[WHAT IS BEING ASKED]
Retype the part of the economic recovery passage that begins at the words "The best shot" and stops after the words "to October 2020.".

Getting back to normal is going to take longer than people think. The vaccination of the peoples of Europe and North America is going to take time. The Isle of Man, where GBGC is based, has already cancelled its summer festival of motor bike racing, the TT, for a second year in a row. The authorities clearly think there will be risks for it to go ahead, even though they have acquired enough vaccines to serve the entire population.
The best shot for a bounce back in the economy, if all goes according to plan – which these days is no guarantee – would be improvements from April.
A friend of mine working for one of the UK’s big banks tells me they are stuffed out with money. Not surprising when the UK Government has forbidden them from paying dividends and their customers have not been out spending on cars, holidays and eating in restaurants. Savings are up £113 billion from January 2020 to October 2020.

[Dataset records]
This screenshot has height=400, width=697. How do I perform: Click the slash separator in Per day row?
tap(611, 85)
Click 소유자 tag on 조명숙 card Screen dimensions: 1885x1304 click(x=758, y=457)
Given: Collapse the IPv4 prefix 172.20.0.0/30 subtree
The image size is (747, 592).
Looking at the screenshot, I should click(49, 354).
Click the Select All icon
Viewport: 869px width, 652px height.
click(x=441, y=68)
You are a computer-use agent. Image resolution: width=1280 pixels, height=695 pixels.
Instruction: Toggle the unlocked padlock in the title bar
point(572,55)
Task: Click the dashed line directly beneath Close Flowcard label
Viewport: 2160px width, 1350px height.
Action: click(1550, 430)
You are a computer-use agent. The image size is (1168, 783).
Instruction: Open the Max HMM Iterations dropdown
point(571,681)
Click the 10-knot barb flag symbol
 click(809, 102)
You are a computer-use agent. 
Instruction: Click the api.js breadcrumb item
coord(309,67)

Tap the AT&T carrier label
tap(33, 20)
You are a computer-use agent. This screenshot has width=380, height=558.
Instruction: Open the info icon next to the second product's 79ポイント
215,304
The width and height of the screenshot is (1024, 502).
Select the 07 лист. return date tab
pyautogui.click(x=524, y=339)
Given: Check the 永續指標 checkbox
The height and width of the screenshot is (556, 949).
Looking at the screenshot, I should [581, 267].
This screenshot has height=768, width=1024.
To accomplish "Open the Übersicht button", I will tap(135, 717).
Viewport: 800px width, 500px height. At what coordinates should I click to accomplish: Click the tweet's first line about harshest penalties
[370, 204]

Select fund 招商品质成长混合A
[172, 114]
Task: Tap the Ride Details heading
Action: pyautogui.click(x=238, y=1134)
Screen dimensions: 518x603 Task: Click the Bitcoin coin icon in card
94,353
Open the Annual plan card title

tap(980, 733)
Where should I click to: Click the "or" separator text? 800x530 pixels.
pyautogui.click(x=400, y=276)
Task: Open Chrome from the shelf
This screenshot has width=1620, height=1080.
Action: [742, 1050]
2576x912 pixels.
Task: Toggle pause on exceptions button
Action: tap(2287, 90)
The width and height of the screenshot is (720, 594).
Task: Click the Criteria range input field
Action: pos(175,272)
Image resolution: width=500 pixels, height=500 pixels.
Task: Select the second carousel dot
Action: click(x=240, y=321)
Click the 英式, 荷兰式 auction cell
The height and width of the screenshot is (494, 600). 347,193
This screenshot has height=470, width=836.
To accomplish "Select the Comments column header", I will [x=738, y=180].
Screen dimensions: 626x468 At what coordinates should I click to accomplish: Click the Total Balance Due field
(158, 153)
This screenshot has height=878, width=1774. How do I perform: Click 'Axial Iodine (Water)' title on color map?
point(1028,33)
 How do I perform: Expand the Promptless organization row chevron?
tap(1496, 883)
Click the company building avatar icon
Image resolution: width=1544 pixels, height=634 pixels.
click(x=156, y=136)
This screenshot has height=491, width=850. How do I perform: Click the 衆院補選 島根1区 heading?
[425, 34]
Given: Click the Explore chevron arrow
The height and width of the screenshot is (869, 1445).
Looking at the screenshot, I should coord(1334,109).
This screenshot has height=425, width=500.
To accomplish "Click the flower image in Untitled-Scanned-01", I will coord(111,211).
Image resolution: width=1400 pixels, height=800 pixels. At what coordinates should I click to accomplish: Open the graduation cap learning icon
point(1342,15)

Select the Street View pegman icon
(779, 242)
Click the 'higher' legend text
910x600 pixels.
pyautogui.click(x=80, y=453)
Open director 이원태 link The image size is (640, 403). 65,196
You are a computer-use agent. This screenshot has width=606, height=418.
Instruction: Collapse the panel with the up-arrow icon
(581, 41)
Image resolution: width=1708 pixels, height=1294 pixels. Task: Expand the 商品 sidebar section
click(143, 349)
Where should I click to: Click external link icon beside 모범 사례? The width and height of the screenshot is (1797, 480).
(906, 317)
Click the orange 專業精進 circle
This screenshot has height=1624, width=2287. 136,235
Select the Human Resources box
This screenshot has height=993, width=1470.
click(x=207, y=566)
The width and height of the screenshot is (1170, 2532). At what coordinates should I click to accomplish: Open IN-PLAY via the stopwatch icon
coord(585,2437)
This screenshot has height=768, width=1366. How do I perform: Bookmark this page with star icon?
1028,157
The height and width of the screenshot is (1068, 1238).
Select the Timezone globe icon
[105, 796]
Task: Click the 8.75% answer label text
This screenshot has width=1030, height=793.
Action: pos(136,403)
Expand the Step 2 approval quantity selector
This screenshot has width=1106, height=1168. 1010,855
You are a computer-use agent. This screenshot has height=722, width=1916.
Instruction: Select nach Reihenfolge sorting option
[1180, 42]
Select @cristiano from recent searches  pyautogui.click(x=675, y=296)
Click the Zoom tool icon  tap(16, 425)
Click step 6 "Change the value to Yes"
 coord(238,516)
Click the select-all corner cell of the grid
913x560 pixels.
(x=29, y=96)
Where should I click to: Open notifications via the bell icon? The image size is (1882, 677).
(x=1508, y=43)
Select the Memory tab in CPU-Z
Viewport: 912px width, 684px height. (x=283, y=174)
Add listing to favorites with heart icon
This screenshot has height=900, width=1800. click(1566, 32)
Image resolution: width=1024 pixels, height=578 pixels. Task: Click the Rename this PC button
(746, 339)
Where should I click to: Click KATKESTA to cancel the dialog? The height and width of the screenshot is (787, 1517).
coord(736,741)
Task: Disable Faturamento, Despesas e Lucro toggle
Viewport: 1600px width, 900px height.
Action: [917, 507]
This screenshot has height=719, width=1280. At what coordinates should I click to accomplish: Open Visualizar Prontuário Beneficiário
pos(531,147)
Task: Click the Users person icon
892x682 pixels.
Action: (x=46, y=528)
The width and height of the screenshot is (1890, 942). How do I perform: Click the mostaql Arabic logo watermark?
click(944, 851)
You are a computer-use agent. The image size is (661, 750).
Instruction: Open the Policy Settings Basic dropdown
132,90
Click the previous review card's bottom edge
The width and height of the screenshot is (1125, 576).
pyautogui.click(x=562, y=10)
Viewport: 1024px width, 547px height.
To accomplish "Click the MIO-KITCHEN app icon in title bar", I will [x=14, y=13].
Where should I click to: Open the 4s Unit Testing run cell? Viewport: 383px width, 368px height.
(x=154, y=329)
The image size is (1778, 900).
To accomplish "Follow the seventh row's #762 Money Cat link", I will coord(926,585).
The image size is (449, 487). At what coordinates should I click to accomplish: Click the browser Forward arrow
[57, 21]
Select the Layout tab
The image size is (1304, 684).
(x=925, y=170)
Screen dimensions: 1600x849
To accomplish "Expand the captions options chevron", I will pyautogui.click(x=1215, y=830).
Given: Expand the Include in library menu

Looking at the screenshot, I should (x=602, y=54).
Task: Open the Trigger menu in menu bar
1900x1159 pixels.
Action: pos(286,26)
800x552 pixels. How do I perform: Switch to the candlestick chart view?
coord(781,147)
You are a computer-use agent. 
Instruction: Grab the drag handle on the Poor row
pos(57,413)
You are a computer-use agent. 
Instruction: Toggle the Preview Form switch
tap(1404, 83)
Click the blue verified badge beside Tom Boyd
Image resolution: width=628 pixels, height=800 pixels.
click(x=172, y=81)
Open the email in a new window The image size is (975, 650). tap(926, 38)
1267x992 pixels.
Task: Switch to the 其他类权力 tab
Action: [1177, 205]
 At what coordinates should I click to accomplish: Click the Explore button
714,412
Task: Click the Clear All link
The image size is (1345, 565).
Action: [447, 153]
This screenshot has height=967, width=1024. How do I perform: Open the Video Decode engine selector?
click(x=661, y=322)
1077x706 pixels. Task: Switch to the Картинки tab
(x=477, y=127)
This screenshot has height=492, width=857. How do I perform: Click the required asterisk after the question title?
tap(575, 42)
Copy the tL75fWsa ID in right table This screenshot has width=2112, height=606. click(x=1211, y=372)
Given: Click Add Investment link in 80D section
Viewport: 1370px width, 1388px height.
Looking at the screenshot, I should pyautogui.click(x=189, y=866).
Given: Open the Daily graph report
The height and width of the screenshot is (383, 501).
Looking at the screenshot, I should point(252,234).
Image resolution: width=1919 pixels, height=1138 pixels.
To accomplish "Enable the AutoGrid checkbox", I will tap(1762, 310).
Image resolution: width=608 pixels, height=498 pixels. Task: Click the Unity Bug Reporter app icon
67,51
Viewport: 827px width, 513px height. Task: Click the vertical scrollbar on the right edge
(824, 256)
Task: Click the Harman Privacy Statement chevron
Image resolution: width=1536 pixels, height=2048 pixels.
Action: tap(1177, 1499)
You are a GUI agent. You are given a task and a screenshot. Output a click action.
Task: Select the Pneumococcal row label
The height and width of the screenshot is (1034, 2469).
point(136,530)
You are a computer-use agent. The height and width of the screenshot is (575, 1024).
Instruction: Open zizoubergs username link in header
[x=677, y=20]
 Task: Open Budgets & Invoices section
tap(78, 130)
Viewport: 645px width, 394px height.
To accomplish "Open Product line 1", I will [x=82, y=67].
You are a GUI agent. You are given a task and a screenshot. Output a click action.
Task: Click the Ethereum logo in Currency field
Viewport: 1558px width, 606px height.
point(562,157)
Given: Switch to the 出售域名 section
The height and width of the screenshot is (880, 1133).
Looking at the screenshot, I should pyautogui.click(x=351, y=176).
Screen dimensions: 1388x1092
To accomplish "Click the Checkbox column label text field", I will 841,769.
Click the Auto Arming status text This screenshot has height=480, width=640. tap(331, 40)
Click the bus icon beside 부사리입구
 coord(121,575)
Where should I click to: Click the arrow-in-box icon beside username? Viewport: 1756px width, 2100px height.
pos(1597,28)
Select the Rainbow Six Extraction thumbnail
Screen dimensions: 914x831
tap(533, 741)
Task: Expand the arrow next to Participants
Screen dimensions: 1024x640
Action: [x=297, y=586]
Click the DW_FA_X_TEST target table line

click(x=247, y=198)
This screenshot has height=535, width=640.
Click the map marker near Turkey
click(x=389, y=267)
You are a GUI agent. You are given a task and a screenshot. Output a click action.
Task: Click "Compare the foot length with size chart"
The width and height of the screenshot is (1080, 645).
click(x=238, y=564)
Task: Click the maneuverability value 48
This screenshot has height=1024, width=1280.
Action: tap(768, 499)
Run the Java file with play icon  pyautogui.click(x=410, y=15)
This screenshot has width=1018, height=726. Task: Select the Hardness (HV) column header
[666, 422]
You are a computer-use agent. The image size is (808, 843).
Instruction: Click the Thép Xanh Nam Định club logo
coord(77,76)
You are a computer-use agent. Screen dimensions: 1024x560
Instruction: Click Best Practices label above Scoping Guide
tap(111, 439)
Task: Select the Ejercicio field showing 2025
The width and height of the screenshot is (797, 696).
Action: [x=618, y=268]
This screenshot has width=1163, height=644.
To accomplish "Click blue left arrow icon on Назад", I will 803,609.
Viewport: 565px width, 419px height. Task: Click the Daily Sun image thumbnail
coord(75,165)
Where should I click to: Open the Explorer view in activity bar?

[WRITTEN RESPONSE]
The best shot for a bounce back in the economy, if all goes according to plan – which these days is no guarantee – would be improvements from April.
A friend of mine working for one of the UK’s big banks tells me they are stuffed out with money. Not surprising when the UK Government has forbidden them from paying dividends and their customers have not been out spending on cars, holidays and eating in restaurants. Savings are up £113 billion from January 2020 to October 2020.